Quite a city, Canterbury. One of the most famous in the land, dripping with history. It’s the place where Augustine set up Roman Christianity, where Becket was spectacularly murdered in his own cathedral, where Geoffrey Chaucer observed his pilgrims, and where playwright Christopher Marlowe learned his trade.

Yes, loads of famous names – but all of them blokes. It’s the same with so much history the world over: women and girls, one half of the human story, have been largely written out by the male storytellers, unless they are allowed walk-on roles as saints, victims, or temptresses.

Now, slowly, we’re setting the story straight. In Canterbury, my home city, the process starts with Aphra Behn.

“Aphra who?”

“You know, Aphra Behn, the spy, poet and playwright who became Britain’s first-ever professional woman writer.”

“Never heard of her.”

That’s why I’m writing this. Aphra Behn, who was born near Canterbury in 1640, was the most prolific and popular playwright in England during the last 18 years of her life. She was also a talented poet and, arguably, one of our first novelists. Her prose story Oroonoko – the first to have an African slave as its hero – exposed the horrors of slavery and became one of the abolitionists’ key texts. As if that wasn’t enough, she worked as a spy for King Charles II in Antwerp and perhaps also in Surinam.

Her friends included Nell Gwynne, John Wilmot (Earl of Rochester), and perhaps the King himself. Such was her fame, she was buried in Westminster Abbey, though not in poets’ corner, of course, because of her sex. Nor did her popularity die with her, for her plays and adaptations of them continued to be staged for well over a century after her death in 1690. In the early 19th century, for instance, we find her play Like Father, Like Son (written 1686) being put on in Canterbury by Sarah Baker, another intrepid female pioneer. Then the axe fell.

Who wielded the first blow, we will never know. It seems that Aphra had her enemies, those of a puritanical disposition who disapproved strongly of women writing plays, especially plays of a somewhat risqué nature, even during her own lifetime. Then, when she was dead and no longer able to defend herself, the grumbling grew to a thunderous rumbling of condemnation, epitomised in the words of Rowland Freeman, who sermonised thus in his Kentish Poets (1821):

The monstrous depravity of the age of Charles the Second was never more lamentably exhibited than in the conduct of this female author. Talents which might have adorned her sex and country, have become a scandal to the one and a disgrace to the other.

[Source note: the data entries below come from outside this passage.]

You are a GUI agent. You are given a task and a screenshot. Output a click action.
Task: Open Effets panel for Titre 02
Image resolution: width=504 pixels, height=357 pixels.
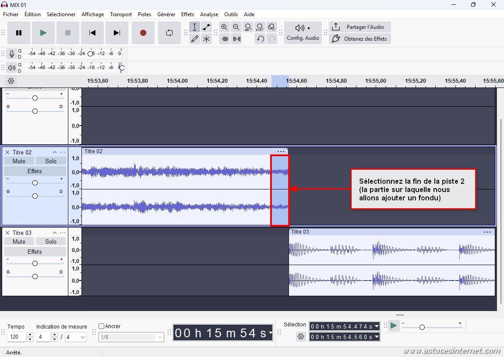point(35,171)
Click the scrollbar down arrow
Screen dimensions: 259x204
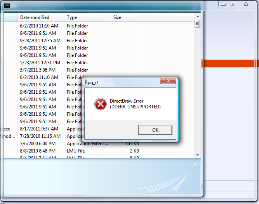click(x=198, y=155)
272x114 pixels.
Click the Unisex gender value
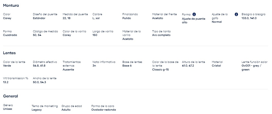click(8, 109)
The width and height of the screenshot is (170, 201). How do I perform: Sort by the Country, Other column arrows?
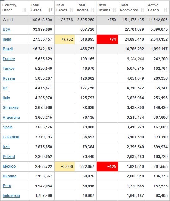pyautogui.click(x=25, y=10)
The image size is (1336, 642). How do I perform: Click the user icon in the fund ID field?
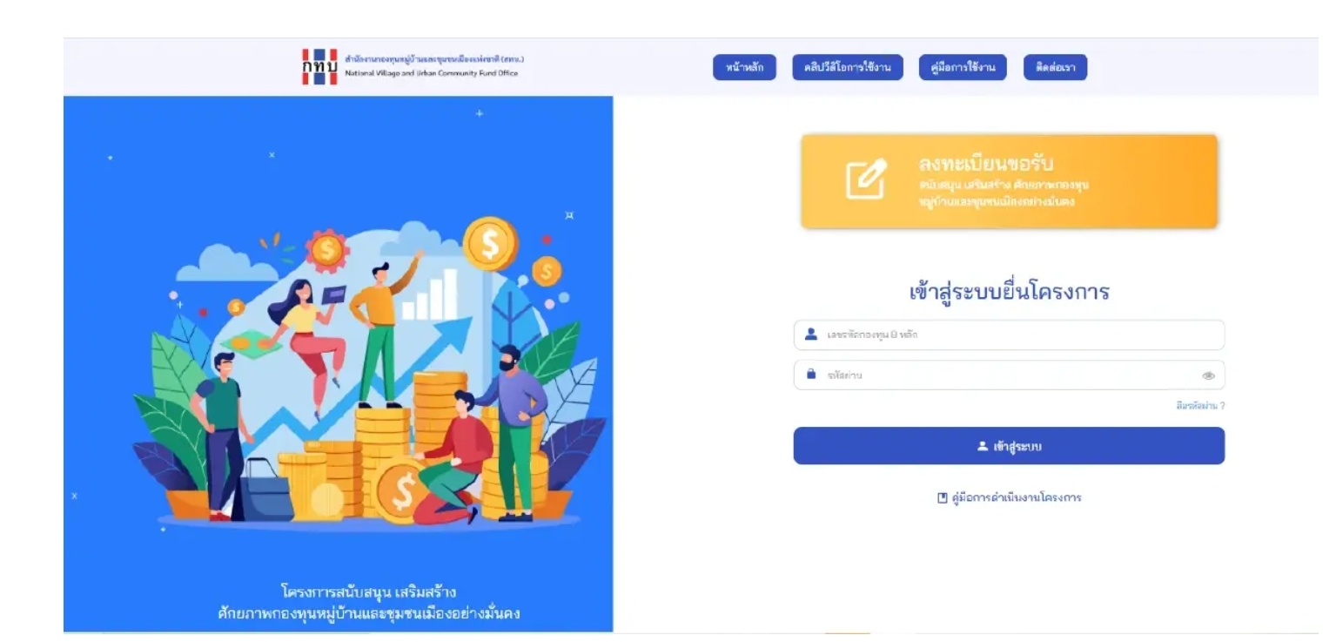[x=811, y=335]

Thus was Aphra cancelled, redacted, forgotten. The same people who performed Shakespeare with the rude bits crossed out, crossed out Aphra Behn entirely. She became, like a character in George Orwell’s 1984, an ‘unperson’.

Raising a person from the dead is not easy. Virginia Woolf is credited with beginning the resurrection in 1917, when she said that Aphra Behn had earned women “the right to speak their minds.” Fine words, but Woolf was not rushed into print by Mills and Boon, and not all men liked the idea of women speaking their minds. Aphra was not yet sitting up and speaking.

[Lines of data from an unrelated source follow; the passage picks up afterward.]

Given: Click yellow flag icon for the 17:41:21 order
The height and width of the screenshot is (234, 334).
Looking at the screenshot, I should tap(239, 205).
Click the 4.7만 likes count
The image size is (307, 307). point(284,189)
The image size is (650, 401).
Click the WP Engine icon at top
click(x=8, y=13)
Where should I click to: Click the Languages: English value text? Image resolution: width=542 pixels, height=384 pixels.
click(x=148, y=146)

The process is slow and difficult for two reasons. First, there are still those who are a bit sniffy about the fact that she wrote love poetry to another woman, and because her plays are honest about sex as an important part of human relationships. Second, she wrote what we call Restoration Drama, a mannered genre that we do not always find easily digestible. As was the custom at the time, her plays are long and her plots complex, sometimes bizarrely so. Staging in the 21st century requires judicious cutting and imaginative direction, as in the wonderful 2016-17 production of The Rover by the RSC.

Nevertheless, thanks especially to American scholars, Aphra’s work has gradually become accepted into the mainstream of English drama, and Oroonoko is probably as well-known now as it ever was. Deservedly, too. Consider for a moment what a bold step it was for a 17thcentury white woman to write a story about a slave revolt with the leader of that revolt –Oroonoko –as its hero. We are still waiting for the major movie, however; any ambitious filmmaker out there want to have a go? Fame and fortune await if you get it right!

Aphra was a pioneering writer, a pioneering woman writer, too. But she was more than that, and here is another reason why I believe she needs to be respected as one of this country’s most significant historical figures: she came from nowhere. She was born to a wet nurse mother and a failed barber father, who then also failed as a publican and was imprisoned for debt and riotous behaviour.

How Aphra learned to read and write, we may never know, for she certainly never went to school. Perhaps she accompanied her mother to the home of the wealthy Culpepper family, whose son Mrs Johnson nursed, and buried herself in their library? If that’s how she learned, she must have been a child of exceptional ability.

When she was 17, the family moved to London. Then, as with Shakespeare, the story becomes clouded, and we are obliged to piece together Aphra’s biography, like a jigsaw with most of the pieces missing, using our imaginations and historical knowledge to fill in the gaps. Who was the John Halse to whom she was supposedly engaged shortly after arriving in London? And what about the mysterious Johannes Behn, the merchant whose name she took in married respectability? Perhaps, as one scholar has suggested rather mischievously, he existed only as an Aphra creation, fashioned from her maiden surname and the first name of Ben Jonson, the famous playwright who had died three years before she was born.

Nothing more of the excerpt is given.